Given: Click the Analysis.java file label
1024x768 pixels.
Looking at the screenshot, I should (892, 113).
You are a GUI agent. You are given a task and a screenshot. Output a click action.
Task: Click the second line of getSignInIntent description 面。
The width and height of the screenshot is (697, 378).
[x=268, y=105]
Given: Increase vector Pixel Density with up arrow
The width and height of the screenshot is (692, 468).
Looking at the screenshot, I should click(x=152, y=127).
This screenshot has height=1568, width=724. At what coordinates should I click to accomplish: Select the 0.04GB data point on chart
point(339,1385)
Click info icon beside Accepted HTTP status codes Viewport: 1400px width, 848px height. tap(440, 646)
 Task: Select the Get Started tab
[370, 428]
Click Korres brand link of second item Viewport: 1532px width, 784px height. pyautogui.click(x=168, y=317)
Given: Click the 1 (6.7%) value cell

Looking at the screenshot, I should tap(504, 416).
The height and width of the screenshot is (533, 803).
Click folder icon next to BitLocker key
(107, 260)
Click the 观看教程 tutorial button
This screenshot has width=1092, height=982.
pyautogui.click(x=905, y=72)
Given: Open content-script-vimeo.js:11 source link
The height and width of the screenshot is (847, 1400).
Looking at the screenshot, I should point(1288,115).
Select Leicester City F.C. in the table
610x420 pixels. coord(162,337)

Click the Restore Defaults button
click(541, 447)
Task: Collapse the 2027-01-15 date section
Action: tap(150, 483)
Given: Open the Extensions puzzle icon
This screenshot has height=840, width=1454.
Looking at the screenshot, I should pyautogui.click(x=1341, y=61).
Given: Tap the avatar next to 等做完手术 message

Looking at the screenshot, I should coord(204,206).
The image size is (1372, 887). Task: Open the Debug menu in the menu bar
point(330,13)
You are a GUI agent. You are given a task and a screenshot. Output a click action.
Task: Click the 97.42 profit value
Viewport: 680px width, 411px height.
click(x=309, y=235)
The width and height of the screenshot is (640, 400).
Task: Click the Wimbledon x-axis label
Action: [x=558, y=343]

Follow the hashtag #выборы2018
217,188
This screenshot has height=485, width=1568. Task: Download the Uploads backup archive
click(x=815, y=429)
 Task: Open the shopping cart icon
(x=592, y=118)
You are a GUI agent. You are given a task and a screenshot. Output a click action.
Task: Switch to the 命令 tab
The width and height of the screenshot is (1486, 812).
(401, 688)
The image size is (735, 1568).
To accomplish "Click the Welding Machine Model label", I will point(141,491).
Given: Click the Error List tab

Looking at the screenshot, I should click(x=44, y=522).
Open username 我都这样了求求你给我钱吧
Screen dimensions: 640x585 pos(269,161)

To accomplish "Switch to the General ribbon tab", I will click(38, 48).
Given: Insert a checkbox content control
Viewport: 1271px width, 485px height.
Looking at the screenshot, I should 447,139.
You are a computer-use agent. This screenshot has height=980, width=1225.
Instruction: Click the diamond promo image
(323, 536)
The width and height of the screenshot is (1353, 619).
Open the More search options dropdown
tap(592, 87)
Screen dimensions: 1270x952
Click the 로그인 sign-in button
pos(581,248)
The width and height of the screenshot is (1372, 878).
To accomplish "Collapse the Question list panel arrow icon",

————————

* _To do_: Rewrite the lines from the one containing "Given: Insert a checkbox content control" through the one containing "pos(581,248)", putting "Press" wherever "Click" appears and leaving everything else as it is.

* _Task result_:
Given: Insert a checkbox content control
Viewport: 1271px width, 485px height.
Looking at the screenshot, I should 447,139.
You are a computer-use agent. This screenshot has height=980, width=1225.
Instruction: Press the diamond promo image
(323, 536)
The width and height of the screenshot is (1353, 619).
Open the More search options dropdown
tap(592, 87)
Screen dimensions: 1270x952
Press the 로그인 sign-in button
pos(581,248)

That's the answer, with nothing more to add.